WORK TO BE COMPLETED ▸ Any picture in the records below stays out; return everything else exactly.
● ● ● ●
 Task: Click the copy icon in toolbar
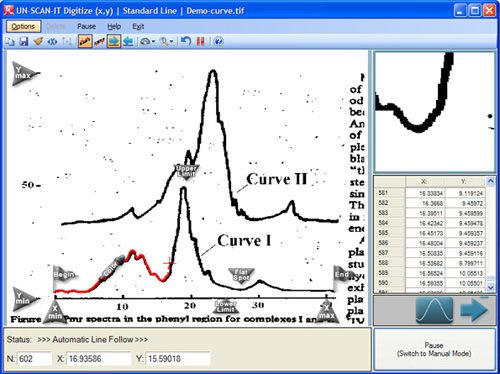(10, 42)
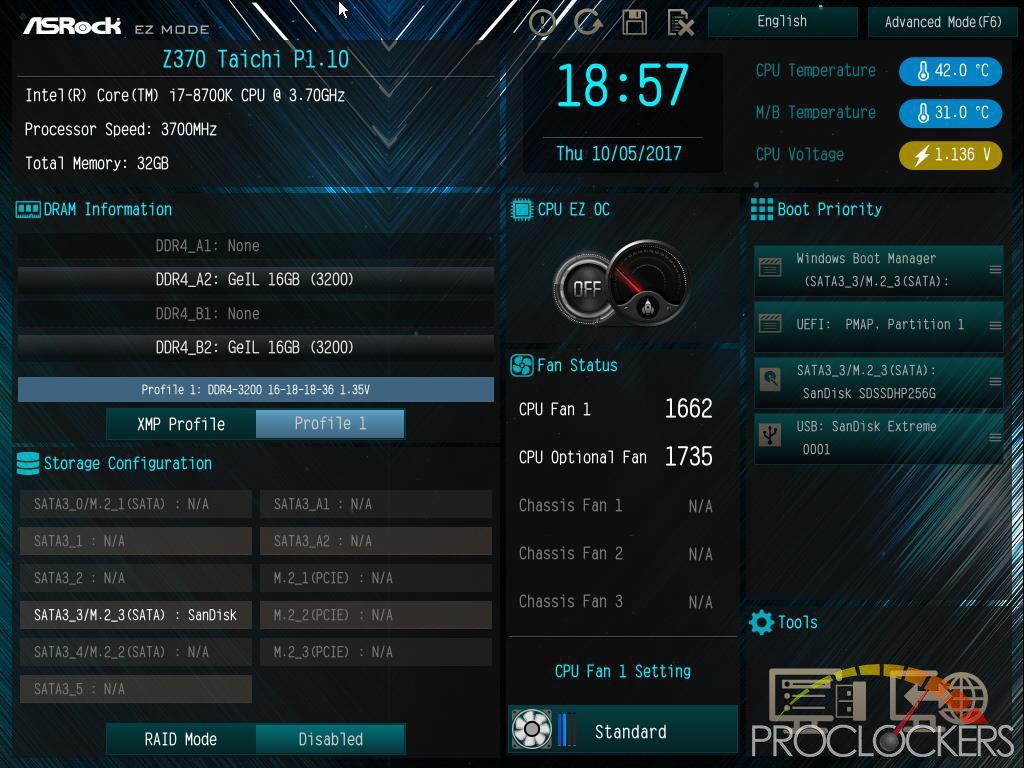
Task: Toggle the CPU EZ OC OFF knob
Action: pos(584,288)
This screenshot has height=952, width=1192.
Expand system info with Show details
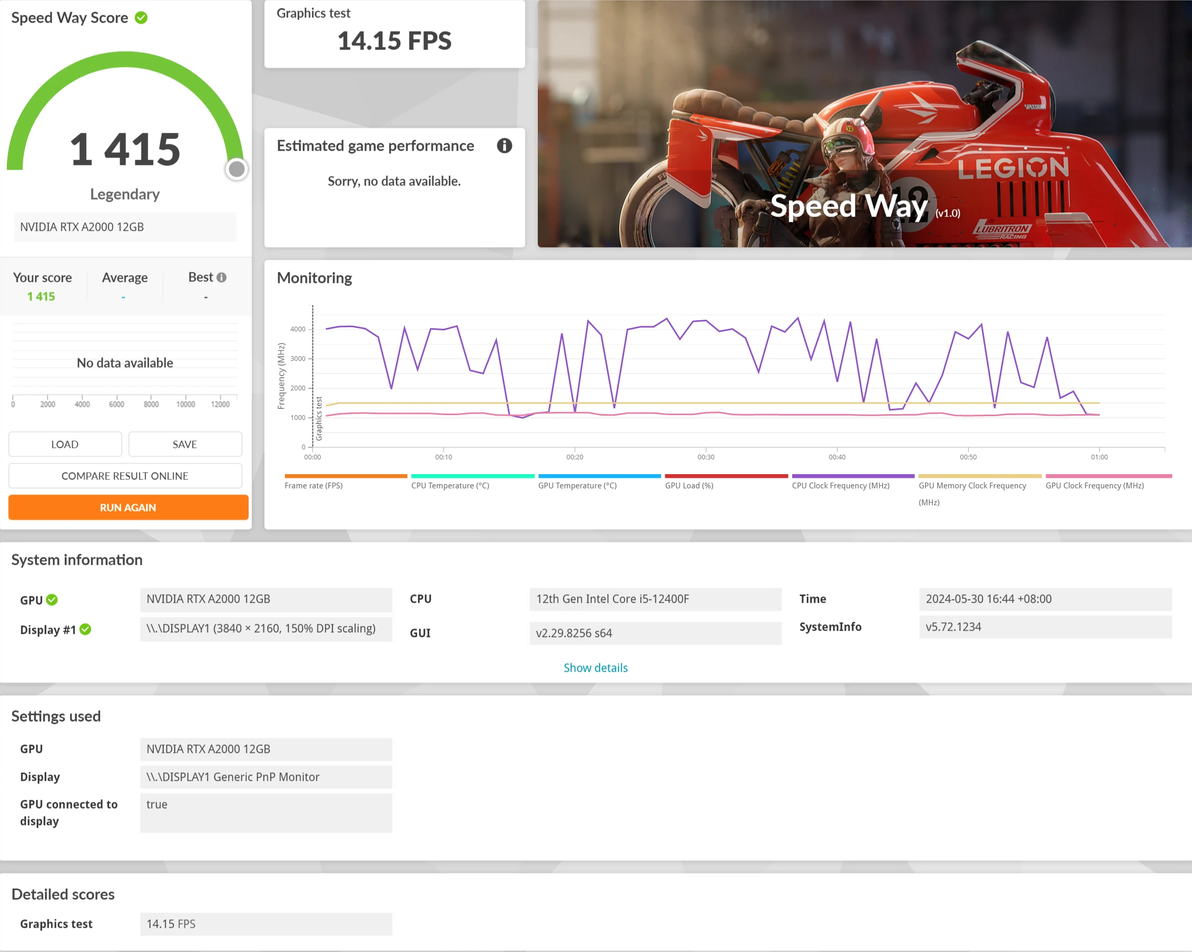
● ● ● ●
RESPONSE BOX ▸
 Task: Click the copy icon in toolbar
(10, 42)
Task: Toggle the CPU EZ OC OFF knob
Action: pos(584,288)
This screenshot has height=952, width=1192.
Expand system info with Show details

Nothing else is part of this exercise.